Provided entries Block Start

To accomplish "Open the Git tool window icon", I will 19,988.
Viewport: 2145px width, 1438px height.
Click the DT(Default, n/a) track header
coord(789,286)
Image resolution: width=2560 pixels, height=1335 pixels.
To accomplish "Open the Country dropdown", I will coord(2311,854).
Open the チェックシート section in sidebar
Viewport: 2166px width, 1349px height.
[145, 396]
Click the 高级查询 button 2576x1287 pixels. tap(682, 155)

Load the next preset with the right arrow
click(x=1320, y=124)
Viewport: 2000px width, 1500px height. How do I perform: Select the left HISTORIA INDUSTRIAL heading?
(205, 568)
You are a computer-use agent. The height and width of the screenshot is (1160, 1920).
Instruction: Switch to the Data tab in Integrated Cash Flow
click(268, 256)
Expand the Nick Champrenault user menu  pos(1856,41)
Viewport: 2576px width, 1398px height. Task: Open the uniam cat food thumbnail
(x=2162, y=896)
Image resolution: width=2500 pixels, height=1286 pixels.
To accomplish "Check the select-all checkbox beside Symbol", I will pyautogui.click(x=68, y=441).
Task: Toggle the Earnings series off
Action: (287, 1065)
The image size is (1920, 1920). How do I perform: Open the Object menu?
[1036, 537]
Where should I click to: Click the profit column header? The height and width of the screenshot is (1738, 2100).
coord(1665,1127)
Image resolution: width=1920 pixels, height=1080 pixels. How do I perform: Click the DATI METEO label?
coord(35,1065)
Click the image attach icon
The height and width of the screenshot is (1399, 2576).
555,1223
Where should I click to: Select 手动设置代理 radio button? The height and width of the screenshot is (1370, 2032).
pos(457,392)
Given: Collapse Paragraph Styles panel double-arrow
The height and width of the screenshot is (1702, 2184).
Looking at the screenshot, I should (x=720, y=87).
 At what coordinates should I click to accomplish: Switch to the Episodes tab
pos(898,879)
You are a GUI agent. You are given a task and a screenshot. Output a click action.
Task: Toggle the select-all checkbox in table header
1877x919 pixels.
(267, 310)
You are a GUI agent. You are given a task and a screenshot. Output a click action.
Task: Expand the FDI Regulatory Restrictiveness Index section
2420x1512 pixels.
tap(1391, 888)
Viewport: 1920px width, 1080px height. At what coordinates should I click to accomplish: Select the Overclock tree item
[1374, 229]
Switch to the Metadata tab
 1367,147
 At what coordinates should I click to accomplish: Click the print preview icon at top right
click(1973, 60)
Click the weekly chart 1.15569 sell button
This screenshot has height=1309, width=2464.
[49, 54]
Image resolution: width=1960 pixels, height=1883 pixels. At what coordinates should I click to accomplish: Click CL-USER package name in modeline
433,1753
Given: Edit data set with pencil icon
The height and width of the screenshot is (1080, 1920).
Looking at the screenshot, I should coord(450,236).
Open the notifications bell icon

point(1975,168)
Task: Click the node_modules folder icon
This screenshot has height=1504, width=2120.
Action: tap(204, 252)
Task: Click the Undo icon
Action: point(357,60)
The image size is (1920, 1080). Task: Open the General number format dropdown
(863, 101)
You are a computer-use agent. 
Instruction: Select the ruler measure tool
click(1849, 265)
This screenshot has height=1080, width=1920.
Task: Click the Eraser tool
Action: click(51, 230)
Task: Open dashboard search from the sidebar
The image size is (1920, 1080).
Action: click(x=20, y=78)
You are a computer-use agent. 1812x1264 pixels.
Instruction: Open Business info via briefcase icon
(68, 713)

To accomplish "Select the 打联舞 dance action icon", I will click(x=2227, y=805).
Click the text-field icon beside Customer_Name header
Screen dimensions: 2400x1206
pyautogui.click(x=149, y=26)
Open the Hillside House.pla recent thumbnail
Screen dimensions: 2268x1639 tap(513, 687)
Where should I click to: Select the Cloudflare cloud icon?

Provided entries Block End

Read the lines above. Gather those in which the string "computer" is found.

You are a computer-use agent. The height and width of the screenshot is (1160, 1920).
You are a computer-use agent. 
You are a computer-use agent. 1812x1264 pixels.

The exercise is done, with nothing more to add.